В нашей повести почти не появлялись люди, подобные леди Уолем. Речь у нас шла о делах мирских и о всем таком прочем. Предметы же более возвышенные остаются, по нашему разумению, за пределами ведения романиста. Кто он такой, чтобы брать на себя миссию священника и проповедовать на бумаге, точно с кафедры? В жизни, полной удовольствий и праздности, жизни, мы бы даже сказали, преступной (впрочем, летописцу этого суетного мира надо поосторожнее выбирать слова, повествуя о каждодневных делах молодых светских жуиров) наша кроткая вдова, матушка лорда Кью, могла только стоять в стороне, лить слезы о том, что ее милый повеса вступил на неверный путь, и терпеливо, с трогательной страстью, молиться, подобно всем любящим матерям, о его обращении и раскаянье. Возможно, она была женщина недалекая; возможно, меры предосторожности, принятые ею когда-то в отношении сына, приставленные к нему опекуны и попечители, навязанные ему уроки катехизиса, посты и молитвы наскучили и опротивели юноше и лишь породили протест в его жизнелюбивом сердце. Но попробуйте убедить женщину, совершенно безгрешную в помыслах и поступках, готовую, коли надо, умереть за религию и слепо верящую каждому слову своих духовных наставников, что она и они (со всеми своими проповедями) способны кому-то причинить вред.

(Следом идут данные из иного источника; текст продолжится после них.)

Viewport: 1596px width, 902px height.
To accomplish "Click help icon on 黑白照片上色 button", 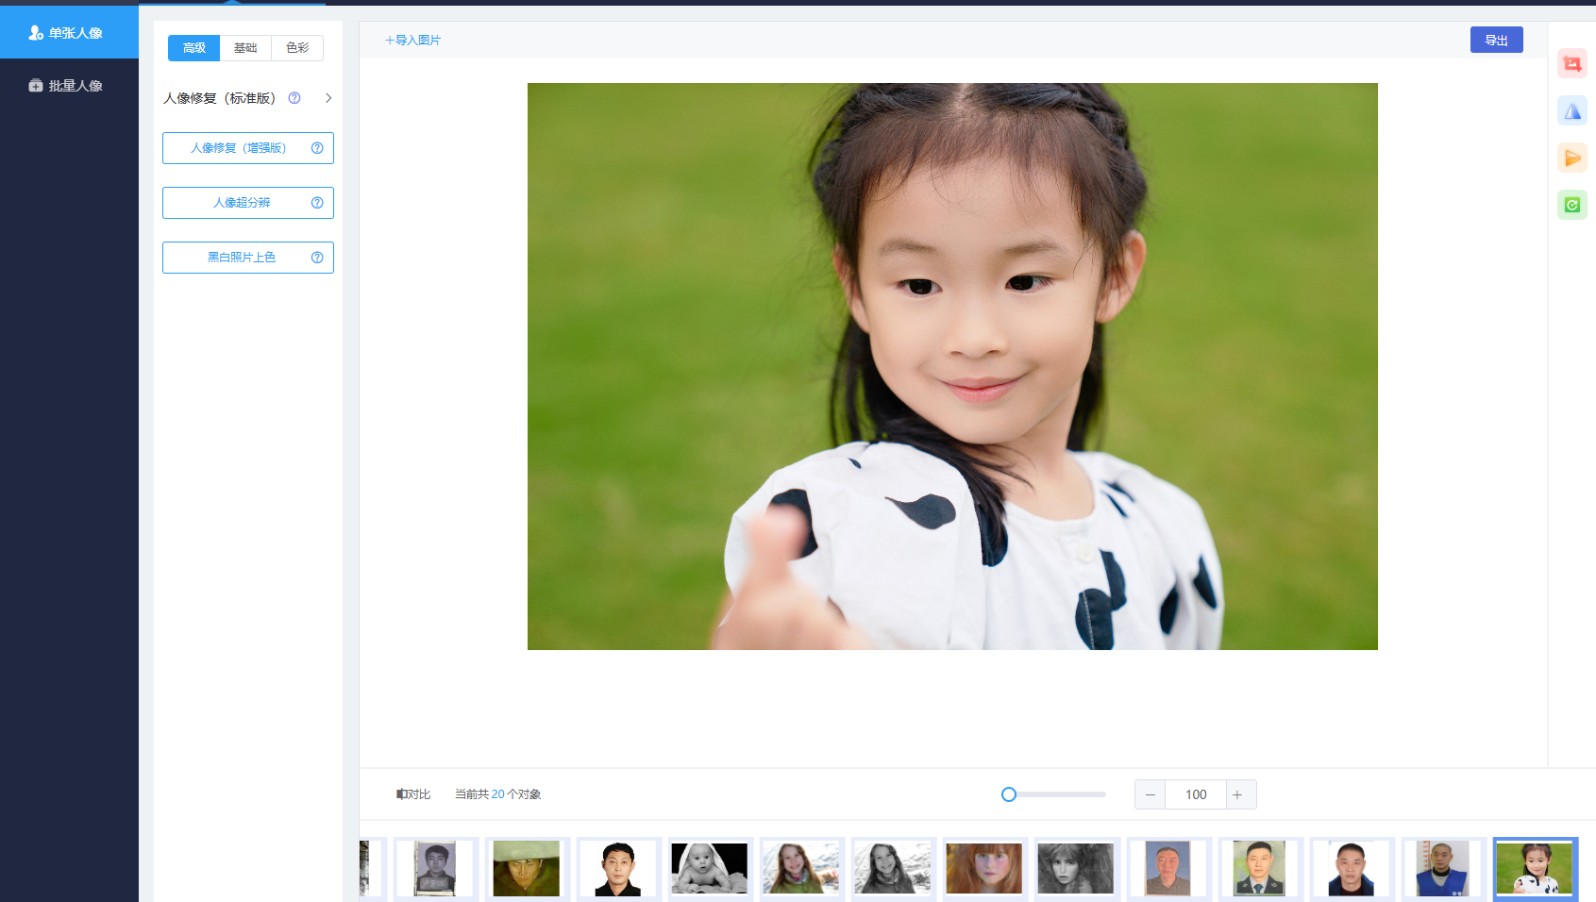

Мальчик зевает на уроке катехизиса, но, быть может, не господу он наносит обиду, а лишь тщеславию своего разъяренного учителя. Очевидно, в спорах с сыном добрая леди Уолем никак не могла понять его резонов, а также и того, что именно протест против ее догматов привел его на скачки, в игорные дома и за кулисы оперы. Словом, если бы не несчастье, уложившее в постель больного, истекавшего кровью Кью, эти два любящие сердца так и остались бы разъединенными до могилы. Но здесь, у постели бредившего сына, ежечасно наблюдая, как терпеливо и ласково принимает он заботы своей дорогой сиделки, как благодарит помогающих ему слуг, как стойко переносит манипуляции хирурга над раной, вдова с несказанной материнской радостью оценила его душевное благородство. И в те благословенные часы, когда она, борясь с судьбой за жизнь своего любимца, отдавалась в своей комнате молитвам, страхам, надеждам, воспоминаниям — своему пылкому материнскому чувству, эта кроткая женщина, должно быть, поняла, что была неправа по отношению к сыну, и более для себя, нежели для него, молила о прощении.